Retinoblastoma (Rb) is a malignant tumour, which develops in the cells of the retina – the light sensitive lining of the eye. About two thirds of children with retinoblastoma have only one eye affected (unilateral), and one third have both eyes affected (bilateral).
In very young children who are diagnosed with retinoblastoma in one eye, it is possible for a tumour to develop in the second eye several weeks or even months afterwards. The number of tumours found in the eye also varies; sometimes only one tumour develops at the back of the eye or there can be several tumours, and these may require more than one type of treatment. Retinoblastoma has one of the best cure rates of all children’s cancers, with more than 9 out of 10 children being successfully treated.
- How common is retinoblastoma?
- What causes retinoblastoma?
- Signs and symptoms of retinoblastoma
- Diagnosis and investigation
- Treatment of retinoblastoma
Retinoblastoma is one of the less common childhood cancers and accounts for only about three percent of all cancers under the age of 15. In the UK between 40 and 50 children develop retinoblastoma each year. The tumour usually develops before the age of five years and some children are born with retinoblastoma. Children with bilateral retinoblastoma tend to present during the first year of life, while the peak age of diagnosis for children with unilateral retinoblastoma is two and a half years. Only a small number of cases are diagnosed after the age of five years.
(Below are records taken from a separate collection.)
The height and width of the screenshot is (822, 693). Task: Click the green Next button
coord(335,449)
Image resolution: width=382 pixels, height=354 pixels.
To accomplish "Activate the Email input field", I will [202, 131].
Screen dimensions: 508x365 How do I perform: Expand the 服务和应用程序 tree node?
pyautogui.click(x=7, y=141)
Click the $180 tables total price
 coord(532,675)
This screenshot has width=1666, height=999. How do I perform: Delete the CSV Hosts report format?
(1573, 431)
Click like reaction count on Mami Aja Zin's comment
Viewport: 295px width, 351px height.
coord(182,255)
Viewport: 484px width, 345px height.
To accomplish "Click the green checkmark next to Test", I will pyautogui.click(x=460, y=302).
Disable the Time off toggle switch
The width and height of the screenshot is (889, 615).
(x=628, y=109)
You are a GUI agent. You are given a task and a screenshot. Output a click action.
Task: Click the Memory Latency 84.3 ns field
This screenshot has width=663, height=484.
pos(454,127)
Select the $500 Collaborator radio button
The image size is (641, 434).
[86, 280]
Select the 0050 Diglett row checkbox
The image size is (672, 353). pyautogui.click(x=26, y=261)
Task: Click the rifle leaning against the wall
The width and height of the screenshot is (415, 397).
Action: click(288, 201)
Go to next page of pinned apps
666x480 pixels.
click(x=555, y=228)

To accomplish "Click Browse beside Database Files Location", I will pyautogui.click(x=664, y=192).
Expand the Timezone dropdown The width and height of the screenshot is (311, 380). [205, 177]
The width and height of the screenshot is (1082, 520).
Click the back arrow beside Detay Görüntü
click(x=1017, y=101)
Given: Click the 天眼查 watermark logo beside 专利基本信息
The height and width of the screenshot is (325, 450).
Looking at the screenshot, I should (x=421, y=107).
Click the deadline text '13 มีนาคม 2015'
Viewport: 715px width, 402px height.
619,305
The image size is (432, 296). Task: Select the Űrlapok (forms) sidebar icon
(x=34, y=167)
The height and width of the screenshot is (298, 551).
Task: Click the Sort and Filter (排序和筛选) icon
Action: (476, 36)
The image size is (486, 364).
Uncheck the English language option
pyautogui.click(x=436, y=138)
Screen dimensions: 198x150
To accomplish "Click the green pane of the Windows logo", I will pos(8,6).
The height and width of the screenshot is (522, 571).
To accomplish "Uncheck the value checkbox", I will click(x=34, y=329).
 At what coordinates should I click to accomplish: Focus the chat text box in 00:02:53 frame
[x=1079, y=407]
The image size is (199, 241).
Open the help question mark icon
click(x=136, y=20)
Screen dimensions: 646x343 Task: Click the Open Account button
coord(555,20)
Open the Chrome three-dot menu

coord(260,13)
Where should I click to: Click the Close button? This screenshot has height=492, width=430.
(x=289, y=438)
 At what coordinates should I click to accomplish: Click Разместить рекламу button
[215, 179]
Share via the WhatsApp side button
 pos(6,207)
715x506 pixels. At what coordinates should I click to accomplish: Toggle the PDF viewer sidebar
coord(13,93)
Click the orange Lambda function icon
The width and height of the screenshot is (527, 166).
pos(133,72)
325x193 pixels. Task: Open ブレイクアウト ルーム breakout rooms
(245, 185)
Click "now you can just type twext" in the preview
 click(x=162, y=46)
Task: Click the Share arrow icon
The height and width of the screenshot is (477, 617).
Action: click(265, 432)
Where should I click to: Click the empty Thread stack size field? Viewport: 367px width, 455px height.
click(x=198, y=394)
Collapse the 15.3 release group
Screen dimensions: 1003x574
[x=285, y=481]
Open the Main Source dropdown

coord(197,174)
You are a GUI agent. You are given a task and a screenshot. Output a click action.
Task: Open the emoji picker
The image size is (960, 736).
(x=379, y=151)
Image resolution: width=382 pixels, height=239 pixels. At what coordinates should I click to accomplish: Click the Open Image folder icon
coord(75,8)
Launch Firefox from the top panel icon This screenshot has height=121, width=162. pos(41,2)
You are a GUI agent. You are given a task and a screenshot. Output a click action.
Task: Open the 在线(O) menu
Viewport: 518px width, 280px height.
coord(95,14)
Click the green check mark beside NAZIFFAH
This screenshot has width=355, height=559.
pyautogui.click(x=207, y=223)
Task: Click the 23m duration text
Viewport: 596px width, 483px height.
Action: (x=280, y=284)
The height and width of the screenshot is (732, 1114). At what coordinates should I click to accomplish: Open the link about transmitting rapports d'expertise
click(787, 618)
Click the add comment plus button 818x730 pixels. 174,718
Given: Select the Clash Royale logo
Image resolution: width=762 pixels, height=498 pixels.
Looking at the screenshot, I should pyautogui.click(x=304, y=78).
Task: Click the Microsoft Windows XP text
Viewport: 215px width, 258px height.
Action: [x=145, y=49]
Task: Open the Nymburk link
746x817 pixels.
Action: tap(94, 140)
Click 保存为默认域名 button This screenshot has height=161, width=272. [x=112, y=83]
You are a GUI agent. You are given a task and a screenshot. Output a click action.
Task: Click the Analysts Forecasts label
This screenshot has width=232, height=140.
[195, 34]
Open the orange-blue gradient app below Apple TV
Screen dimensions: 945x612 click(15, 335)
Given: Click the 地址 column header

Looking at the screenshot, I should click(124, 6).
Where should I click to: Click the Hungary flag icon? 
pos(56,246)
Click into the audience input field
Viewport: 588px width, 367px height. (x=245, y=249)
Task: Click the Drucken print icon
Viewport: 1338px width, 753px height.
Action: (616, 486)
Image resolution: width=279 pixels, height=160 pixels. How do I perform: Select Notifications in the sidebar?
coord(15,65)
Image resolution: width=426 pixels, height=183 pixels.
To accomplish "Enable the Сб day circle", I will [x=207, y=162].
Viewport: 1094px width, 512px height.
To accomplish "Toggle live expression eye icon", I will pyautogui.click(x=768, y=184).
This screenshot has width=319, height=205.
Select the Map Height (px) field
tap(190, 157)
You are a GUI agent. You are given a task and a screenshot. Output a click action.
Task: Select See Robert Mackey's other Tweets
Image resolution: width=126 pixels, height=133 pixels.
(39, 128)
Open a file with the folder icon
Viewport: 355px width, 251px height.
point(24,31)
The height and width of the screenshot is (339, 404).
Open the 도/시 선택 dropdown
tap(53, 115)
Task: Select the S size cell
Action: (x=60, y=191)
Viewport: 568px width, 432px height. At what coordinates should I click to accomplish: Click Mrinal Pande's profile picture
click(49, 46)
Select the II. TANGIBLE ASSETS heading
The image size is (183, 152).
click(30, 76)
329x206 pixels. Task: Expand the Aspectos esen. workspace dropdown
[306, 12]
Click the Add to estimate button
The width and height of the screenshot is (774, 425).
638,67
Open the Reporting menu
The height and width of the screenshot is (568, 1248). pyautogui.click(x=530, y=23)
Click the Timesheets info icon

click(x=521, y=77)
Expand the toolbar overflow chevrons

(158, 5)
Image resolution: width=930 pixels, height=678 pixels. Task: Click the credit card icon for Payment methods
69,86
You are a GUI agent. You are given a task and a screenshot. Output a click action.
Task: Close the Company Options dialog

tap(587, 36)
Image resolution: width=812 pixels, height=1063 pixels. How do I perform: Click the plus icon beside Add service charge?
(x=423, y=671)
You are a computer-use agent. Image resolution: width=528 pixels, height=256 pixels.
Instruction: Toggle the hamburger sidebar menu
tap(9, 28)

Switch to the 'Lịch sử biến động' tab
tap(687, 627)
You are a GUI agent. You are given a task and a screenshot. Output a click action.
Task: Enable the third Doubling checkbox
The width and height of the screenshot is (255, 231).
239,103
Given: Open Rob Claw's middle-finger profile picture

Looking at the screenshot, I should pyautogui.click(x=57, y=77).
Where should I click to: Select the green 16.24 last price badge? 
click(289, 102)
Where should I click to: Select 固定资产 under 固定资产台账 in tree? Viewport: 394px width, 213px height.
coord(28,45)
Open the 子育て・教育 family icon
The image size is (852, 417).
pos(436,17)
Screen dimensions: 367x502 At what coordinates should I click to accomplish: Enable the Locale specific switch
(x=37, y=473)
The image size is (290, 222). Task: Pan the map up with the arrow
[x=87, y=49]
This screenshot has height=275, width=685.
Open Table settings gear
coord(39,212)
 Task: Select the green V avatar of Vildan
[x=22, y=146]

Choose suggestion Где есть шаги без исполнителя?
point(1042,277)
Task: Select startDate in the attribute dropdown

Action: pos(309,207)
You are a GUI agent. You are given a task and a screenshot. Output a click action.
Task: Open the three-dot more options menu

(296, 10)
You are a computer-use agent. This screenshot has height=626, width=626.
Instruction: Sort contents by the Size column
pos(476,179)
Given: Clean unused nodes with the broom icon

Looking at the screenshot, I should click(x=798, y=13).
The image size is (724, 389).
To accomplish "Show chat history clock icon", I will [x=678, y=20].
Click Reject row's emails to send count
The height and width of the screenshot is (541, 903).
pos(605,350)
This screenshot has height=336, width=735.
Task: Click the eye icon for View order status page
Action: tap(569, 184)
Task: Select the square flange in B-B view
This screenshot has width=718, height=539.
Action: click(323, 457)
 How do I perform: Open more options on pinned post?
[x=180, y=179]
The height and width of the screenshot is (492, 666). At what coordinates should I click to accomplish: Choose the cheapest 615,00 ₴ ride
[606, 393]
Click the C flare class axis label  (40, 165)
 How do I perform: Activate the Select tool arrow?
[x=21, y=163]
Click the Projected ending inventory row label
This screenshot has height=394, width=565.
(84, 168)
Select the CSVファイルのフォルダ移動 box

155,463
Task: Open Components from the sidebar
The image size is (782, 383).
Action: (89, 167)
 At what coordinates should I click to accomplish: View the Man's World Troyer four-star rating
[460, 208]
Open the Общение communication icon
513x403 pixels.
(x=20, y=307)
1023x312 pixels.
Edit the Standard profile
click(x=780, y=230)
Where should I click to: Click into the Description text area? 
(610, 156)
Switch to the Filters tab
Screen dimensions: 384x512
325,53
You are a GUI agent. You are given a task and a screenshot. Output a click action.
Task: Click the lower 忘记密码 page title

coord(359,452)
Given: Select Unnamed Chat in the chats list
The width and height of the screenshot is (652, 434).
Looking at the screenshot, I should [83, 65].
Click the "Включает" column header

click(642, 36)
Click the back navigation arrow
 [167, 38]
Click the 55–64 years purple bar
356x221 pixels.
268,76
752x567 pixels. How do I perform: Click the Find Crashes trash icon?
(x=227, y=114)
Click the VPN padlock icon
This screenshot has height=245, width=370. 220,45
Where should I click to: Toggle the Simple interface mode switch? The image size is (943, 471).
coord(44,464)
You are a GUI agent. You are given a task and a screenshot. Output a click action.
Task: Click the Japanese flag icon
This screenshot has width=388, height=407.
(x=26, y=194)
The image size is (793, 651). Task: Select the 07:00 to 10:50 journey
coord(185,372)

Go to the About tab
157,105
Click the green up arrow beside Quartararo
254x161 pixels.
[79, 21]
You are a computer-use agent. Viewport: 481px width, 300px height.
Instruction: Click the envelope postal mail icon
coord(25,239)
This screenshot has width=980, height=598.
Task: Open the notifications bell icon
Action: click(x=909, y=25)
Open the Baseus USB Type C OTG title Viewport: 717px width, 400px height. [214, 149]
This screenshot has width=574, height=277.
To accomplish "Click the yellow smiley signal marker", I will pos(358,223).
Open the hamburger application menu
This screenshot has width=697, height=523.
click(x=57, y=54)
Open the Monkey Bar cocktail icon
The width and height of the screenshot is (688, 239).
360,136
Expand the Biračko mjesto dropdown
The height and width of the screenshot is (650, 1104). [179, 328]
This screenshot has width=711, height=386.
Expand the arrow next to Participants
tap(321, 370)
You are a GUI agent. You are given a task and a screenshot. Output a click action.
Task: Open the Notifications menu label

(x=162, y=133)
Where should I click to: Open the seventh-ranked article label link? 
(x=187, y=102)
Retinoblastoma occurs in two forms: a genetic, inheritable form, and a non-genetic, non-inheritable form.
The most common signs of retinoblastoma is leukocoria.
Leukocoria is an abnormal appearance of the pupil which tends to reflect light as a white reflex (like a cat’s eye)
Squint is a condition where the eyes point in different directions. Although a squint can be normal in children, it is always worth having it checked to make sure.
Absence of a red reflex in flash photographs.
Swollen, red or sore eye that doesn’t have an infection.
A change in the colour of the iris.
The diagnosis of retinoblastoma is made by an eye specialist known as an ophthalmologist. The ophthalmologist will examine your child’s eyes under a general anaesthetic.
There are a number of different methods of treatment available and the decision as to which is the most suitable will be made by your child’s ophthalmologist, who will take into account the size, location and number of tumours within the eye/s and the also the potential to save vision.